Typically when an author uses politics or current topics in their books I tend to lose interest, because I read to not think about those things, and often times it just makes me feel a little cringy reading about things that are actually happening in the world and I end up being taken out of the story and back into the horrors of reality. I love the way Sally Rooney does it. It's so intellectual and adds to the characters personalities in a way that would annoy me in any other book, but teaches you a lot about who the characters are on a deeper level.


Maryanne's name popping up as one of their vague friends had me desperately looking for a single crumb of her and Connell being together still, until I realized that this was written 2 years before Normal people even came out. So now I'll probably have to do a reread or re-watch of Normal People (again).

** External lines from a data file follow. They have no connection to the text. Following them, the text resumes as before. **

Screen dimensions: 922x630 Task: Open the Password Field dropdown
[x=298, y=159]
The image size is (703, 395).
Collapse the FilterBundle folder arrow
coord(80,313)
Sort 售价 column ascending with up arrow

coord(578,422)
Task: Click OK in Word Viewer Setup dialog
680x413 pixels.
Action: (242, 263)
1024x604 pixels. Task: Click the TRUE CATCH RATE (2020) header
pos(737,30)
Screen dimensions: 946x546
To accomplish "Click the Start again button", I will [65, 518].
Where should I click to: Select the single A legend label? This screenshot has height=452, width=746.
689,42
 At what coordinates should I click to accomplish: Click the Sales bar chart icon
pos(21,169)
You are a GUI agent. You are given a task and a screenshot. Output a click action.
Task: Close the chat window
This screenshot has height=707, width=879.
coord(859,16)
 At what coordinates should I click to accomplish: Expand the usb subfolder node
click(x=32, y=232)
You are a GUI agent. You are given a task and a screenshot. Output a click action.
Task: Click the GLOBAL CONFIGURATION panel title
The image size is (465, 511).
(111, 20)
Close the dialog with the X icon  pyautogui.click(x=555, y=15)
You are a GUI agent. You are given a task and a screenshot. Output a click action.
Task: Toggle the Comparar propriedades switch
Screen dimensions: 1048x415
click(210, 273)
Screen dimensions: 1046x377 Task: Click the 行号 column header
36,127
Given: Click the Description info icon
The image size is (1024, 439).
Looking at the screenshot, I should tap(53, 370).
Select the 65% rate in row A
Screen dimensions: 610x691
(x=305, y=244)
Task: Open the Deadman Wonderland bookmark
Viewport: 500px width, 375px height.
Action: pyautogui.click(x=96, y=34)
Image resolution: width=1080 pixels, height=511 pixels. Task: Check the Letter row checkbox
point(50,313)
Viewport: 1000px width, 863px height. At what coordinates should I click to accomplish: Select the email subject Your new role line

I love that Sally Rooney doesn't tie her stories up in a nice little bow. There's always a door left open for interpretation, and so here is my delusional interpretation of how these character's stories end: Frances and Nick decide to continue their relationship after he picks her up at the end of the book, and eventually he realizes he loves her too much to lose her. He separates from Melissa, because I dislike her character overall and am less concerned about her having a happy ending (does that make me a horrible person?), and he and Frances stay together. Maybe they never get married, but she prides herself on being a bit radical so she doesn't care. A year or so goes by and Frances and Bobbi stay friends, Melissa does some work on herself, and eventually she and Bobbi begin a relationship and they all live happily ever after. I said it was delusional, and so it is but please just let me have this. Sally Rooney would never wrap something up with so much finality, so I'm making it up in my head. 


I honestly can't wait to watch the show now just to cling to the feeling of nostalgia I get from these books.